Task instructions ::
**1.** According to the handicapping text, what are horses trying to do in elimination races?
**2.** Repeat the handicapping text between "Now let’s define" and "before proceeding further.", inclusive.
**3.** List the headings of the numbered steps in the handicapping text.

*** Source document ***

This is not a system, nor is it a procedure designed to tip you to a winner. It is a “crash course” in handicapping using the same steps as does a master professional. You will learn how to go about beginning your own handicapping processes. This way you will incorporate tried-and-true principles via a step-by-step method designed to eventually assist you in becoming your own handicapper.

Like any of a zillion other tasks or chores, handicapping is actually a process of steps and counter-steps with an end in mind, which is hopefully the location of the winner. Adherence to the steps taken still may not land you on the winner’s number as only our own mental processes can do that. But still it should make for at least an effective method of discarding a number of horses who, for various reasons, simply cannot win.

1. Identify the Participants
You’d be absolutely astonished by how many handicappers actually begin the process of handicapping without first getting straight in mind just who is in the race. Realistically, how can you determine who will win the race if you’re not sure who is in the race? Scan the program. Identify each of the participants. Where did they race last? Are there any shippers? First-time starters? Even now at this preliminary stage you may actually begin to handicap as automatically one horse may stand out over another. If that’s the case, then you may have begun the process by eliminating an obvious loser.

2. Define the Race
What kind of race is it? A claimer?  A conditioned race? What does the race mean? Do these horses race each other every week?

Is it a stakes race? Or perhaps a prelude to a stakes in terms of being an elimination. In elimination races, horses are seeking to qualify for big purses later on. Consequently, the significance of finishing first or second may be minute; therefore, it’s a poor betting race. In stakes races with big purses, drivers may take risks they ordinarily wouldn’t for the simple reason that in this case, the theory of “now” is prevalent over tomorrow. Therefore, projecting movements is difficult. Conclusion? Tough betting race.

Now let’s define the race in terms of the participants involved. Are there front-runners? Closers? How many? Who is likely to benefit? Who will not? The moment you can discern some sort of structure or pattern to what is likely to happen out there, the closer you are to locating where the winner is likely to come from.

3. Check for Continuity
Have all these horses been racing regularly? Are they in form? Are they not in form? Have they been racing here? In other words, is there a discernible pattern to how they have been performing?

4. Check for Differences
Has there been a stable change? A driver change? A class change? Is one horse dropping down? Moving up? Did a slumping horse show some wake-up last time out? Is a horse getting his “favorite thing” such as an inside post, sloppy track or preferred driver? These can drastically affect form and must be analyzed before proceeding further.

*** End of Source document ***
*** Dataset content ***

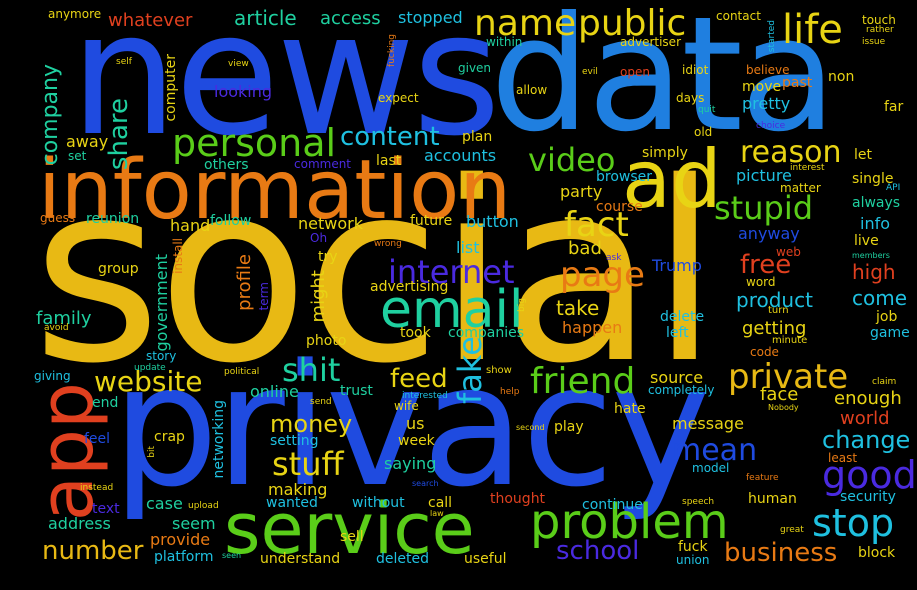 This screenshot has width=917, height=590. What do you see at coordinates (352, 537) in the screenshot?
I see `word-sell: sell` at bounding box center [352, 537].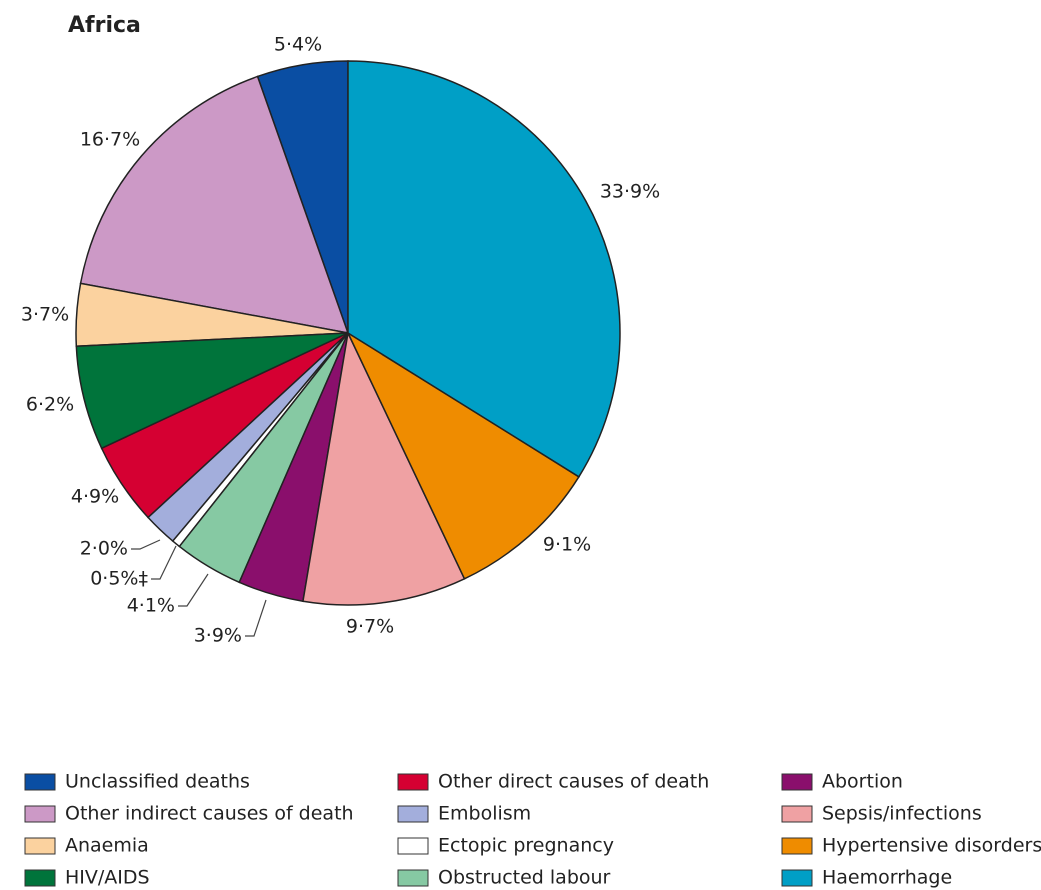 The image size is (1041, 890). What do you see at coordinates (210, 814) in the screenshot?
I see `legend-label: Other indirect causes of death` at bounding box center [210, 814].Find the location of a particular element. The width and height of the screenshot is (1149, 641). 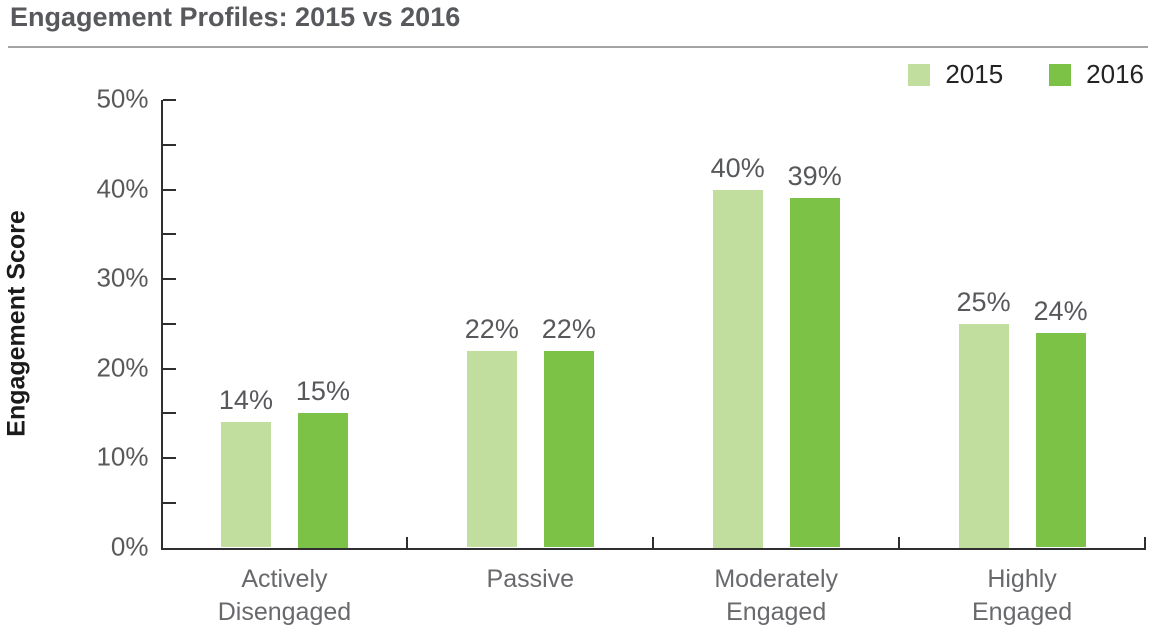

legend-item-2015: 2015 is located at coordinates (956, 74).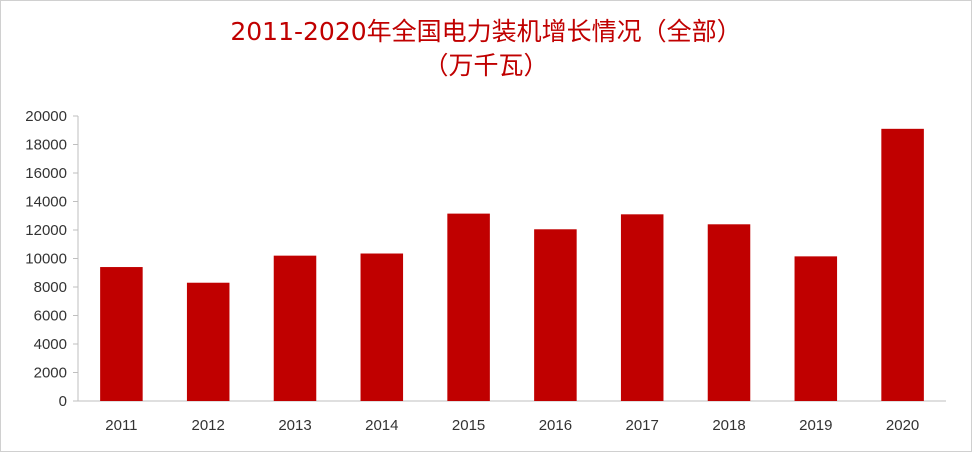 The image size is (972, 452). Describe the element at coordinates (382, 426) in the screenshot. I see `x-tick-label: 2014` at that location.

*** End of Dataset content ***

Outputs by task ::
**1.** Qualify for big purses later on.

**2.**
Now let’s define the race in terms of the participants involved. Are there front-runners? Closers? How many? Who is likely to benefit? Who will not? The moment you can discern some sort of structure or pattern to what is likely to happen out there, the closer you are to locating where the winner is likely to come from.

3. Check for Continuity
Have all these horses been racing regularly? Are they in form? Are they not in form? Have they been racing here? In other words, is there a discernible pattern to how they have been performing?

4. Check for Differences
Has there been a stable change? A driver change? A class change? Is one horse dropping down? Moving up? Did a slumping horse show some wake-up last time out? Is a horse getting his “favorite thing” such as an inside post, sloppy track or preferred driver? These can drastically affect form and must be analyzed before proceeding further.

**3.**
1. Identify the Participants
2. Define the Race
3. Check for Continuity
4. Check for Differences